[prev in list] [next in list] [prev in thread] [next in thread] 

List:       glibc-alpha
Subject:    Example of optimized strlen
From:       Bonz <bonzini () gnu ! org>
Date:       2001-02-28 10:42:58
[Download RAW message or body]

Questo è un messaggio multi-parte scritto in formato MIME.

I attach a fast strlen that I wrote and a commented version from glibc's
CVS repository.  The comments include cycle counts and highlight
three partial register stalls.

Here are the results for a Pentium (counting clocks for the P6 is
difficult, but take into account that up to 12 clocks are lost for the
partial register stalls on the P6 in the finalization, and that *each*
iteration of the inner loop loses 6 clocks because of the other stall).
I'm not considering cache misses nor branch mispredictions.
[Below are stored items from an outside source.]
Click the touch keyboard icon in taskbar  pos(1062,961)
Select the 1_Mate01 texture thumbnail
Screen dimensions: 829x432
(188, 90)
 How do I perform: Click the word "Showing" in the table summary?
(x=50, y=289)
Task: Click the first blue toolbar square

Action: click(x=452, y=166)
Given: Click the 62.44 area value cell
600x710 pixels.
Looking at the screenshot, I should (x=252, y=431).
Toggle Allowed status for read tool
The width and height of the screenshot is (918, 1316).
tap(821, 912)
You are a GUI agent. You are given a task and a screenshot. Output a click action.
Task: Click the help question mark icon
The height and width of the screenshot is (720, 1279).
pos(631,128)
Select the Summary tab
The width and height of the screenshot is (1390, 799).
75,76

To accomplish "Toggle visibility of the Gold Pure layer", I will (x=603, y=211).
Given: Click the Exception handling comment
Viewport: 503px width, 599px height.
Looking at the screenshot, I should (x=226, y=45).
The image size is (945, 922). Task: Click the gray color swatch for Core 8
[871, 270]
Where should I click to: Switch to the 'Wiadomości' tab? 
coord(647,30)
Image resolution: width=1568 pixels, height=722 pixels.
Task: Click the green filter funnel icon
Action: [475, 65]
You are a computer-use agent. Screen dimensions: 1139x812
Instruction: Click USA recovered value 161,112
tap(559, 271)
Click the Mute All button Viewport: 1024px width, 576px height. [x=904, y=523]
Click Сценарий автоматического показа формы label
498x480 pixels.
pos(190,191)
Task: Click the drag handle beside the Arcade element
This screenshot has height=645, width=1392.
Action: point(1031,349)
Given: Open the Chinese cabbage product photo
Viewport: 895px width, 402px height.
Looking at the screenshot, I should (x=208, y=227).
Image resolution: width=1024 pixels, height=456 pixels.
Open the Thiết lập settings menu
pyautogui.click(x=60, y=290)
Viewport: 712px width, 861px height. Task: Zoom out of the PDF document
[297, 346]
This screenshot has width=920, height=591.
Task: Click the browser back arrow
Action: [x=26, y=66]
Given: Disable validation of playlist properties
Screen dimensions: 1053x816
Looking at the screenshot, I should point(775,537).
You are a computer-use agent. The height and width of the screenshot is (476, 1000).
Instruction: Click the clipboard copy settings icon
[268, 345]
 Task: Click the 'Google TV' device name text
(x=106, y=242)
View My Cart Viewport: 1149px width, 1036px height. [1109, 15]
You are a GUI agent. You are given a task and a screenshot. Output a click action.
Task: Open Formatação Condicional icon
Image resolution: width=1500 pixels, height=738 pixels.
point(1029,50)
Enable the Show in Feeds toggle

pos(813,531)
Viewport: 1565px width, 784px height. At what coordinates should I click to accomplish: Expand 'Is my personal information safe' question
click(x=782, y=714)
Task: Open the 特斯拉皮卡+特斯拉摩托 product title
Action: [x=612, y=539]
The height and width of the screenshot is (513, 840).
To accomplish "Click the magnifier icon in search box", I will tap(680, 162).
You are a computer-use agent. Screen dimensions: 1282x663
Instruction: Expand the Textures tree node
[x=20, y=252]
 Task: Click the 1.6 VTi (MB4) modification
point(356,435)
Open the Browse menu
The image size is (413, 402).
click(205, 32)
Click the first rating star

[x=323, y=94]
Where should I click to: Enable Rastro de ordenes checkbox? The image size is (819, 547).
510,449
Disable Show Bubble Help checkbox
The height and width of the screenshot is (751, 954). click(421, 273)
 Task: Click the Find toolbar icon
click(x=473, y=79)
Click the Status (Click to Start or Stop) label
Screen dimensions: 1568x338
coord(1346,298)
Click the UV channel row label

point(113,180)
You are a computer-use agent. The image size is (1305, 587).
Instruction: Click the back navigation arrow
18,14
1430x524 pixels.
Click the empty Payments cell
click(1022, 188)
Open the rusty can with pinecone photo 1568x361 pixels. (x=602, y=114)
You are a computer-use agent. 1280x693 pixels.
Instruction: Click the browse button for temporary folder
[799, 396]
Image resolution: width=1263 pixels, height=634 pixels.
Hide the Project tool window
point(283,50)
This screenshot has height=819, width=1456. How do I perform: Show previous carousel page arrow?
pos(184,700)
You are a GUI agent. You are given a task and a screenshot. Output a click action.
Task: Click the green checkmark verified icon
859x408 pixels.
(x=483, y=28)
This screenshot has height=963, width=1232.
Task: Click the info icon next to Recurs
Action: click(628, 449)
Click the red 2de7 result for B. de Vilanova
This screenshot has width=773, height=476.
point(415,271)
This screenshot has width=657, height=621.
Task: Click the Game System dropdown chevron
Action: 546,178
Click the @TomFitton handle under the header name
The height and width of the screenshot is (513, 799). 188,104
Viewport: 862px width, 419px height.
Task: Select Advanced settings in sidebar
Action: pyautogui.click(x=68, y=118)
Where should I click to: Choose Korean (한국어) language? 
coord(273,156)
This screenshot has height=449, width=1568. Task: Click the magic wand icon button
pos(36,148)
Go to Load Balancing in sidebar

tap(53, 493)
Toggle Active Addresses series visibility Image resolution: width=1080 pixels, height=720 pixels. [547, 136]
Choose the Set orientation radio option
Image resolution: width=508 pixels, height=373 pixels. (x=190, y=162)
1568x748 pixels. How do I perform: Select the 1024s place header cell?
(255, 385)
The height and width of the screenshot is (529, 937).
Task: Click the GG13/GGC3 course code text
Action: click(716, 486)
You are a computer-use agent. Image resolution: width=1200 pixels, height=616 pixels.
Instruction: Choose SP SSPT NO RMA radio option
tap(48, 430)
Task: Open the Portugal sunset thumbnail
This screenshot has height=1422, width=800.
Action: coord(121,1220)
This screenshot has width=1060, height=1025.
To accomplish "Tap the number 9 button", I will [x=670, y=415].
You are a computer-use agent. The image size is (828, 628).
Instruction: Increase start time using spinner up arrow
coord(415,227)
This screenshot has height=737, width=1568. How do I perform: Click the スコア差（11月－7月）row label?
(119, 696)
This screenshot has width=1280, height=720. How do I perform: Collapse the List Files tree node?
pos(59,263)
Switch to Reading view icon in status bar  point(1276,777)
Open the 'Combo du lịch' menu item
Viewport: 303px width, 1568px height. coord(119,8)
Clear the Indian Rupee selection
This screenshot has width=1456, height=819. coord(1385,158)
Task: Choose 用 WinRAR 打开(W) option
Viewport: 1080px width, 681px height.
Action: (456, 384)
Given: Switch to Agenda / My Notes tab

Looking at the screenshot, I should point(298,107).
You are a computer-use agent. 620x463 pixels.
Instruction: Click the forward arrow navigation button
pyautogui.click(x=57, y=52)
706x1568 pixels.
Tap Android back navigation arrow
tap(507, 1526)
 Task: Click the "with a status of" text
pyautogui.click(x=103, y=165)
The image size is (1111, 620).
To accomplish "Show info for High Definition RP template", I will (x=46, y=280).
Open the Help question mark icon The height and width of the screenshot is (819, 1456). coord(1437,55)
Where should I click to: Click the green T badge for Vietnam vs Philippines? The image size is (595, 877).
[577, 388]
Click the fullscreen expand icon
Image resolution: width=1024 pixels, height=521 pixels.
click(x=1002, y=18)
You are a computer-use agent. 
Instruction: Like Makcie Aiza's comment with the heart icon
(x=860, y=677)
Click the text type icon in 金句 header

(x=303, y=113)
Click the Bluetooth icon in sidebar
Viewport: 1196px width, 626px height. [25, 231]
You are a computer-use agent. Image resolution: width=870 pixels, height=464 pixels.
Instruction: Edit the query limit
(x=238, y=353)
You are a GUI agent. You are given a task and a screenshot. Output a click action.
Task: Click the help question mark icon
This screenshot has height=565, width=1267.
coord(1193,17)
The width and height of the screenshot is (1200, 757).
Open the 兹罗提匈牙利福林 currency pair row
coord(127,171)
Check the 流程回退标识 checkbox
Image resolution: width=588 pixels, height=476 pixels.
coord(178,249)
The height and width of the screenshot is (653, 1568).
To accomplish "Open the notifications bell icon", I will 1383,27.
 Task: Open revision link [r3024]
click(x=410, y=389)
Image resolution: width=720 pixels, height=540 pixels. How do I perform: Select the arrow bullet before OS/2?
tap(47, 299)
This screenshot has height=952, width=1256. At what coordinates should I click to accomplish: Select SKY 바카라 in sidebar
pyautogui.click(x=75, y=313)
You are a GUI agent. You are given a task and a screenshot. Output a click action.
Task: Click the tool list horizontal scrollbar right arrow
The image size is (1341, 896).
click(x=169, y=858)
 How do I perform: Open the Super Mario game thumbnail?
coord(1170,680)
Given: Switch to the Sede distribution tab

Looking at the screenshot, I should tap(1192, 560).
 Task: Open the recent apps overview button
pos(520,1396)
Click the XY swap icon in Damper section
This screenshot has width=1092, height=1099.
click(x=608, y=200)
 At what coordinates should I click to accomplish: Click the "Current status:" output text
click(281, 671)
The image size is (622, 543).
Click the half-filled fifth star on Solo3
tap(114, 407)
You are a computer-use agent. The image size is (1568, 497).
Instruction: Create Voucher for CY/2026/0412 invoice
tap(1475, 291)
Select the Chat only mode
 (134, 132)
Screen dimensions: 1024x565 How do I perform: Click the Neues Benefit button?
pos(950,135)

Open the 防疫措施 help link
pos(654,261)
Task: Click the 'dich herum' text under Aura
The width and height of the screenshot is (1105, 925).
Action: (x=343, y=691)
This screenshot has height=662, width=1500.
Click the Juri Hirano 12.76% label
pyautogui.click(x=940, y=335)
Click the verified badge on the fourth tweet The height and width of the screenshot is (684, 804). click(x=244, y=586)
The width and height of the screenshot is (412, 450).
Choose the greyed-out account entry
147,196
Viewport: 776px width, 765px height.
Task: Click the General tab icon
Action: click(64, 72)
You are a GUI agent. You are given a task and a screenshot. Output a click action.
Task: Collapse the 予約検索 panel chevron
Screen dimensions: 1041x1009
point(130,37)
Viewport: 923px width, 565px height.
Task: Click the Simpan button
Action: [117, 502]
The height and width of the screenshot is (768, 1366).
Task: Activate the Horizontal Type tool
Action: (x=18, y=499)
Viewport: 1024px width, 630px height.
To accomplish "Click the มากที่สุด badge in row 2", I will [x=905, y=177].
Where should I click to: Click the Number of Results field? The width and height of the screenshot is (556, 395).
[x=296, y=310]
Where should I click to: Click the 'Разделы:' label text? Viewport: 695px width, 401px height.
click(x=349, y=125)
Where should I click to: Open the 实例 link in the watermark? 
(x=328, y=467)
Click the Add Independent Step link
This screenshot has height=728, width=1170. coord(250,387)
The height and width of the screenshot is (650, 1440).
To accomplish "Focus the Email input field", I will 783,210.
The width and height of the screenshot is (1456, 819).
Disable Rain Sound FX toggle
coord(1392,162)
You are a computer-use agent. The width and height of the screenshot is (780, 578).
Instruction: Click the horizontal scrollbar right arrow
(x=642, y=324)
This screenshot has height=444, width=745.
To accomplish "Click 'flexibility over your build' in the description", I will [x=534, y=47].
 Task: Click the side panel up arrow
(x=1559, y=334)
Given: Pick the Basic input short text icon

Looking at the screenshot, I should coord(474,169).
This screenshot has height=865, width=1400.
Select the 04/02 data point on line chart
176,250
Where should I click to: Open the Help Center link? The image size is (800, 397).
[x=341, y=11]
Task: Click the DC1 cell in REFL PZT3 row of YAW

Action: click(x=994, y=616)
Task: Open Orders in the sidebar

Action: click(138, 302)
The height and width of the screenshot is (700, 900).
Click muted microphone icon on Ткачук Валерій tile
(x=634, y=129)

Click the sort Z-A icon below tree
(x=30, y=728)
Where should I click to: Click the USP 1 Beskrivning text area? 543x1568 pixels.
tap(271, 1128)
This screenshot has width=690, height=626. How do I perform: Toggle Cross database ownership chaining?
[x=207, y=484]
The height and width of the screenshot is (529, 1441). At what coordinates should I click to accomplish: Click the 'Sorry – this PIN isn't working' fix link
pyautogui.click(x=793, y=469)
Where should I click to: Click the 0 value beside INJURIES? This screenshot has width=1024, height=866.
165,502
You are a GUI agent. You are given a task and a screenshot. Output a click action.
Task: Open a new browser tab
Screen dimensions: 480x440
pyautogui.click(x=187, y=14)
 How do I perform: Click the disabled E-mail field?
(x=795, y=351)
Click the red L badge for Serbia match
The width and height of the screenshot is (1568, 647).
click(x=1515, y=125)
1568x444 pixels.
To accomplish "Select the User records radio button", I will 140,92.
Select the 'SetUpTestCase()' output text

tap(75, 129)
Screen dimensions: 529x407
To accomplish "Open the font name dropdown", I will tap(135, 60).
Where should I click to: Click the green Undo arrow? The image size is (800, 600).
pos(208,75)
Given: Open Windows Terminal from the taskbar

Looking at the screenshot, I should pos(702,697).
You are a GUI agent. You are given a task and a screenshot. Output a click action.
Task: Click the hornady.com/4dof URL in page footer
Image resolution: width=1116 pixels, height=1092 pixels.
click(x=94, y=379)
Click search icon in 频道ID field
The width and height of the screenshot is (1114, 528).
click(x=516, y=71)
                        		 my strlen 	glibc strlen
---------------------------------------------------------------------
startup if aligned   			     2		    2
startup if misaligned (worst case)	     7		   12
---------------------------------------------------------------------
inner loop    				     n		 1.25*n
---------------------------------------------------------------------
finalization (worst case)		     9		    9
---------------------------------------------------------------------

The startup costs are better in my version, as is the inner loop's
timing.

(My strlen has no support for bounded pointers yet).

Paolo
["strlen.S" (application/x-unknown-content-type-txtfile)]
["glibc-strlen.S" (application/x-unknown-content-type-txtfile)]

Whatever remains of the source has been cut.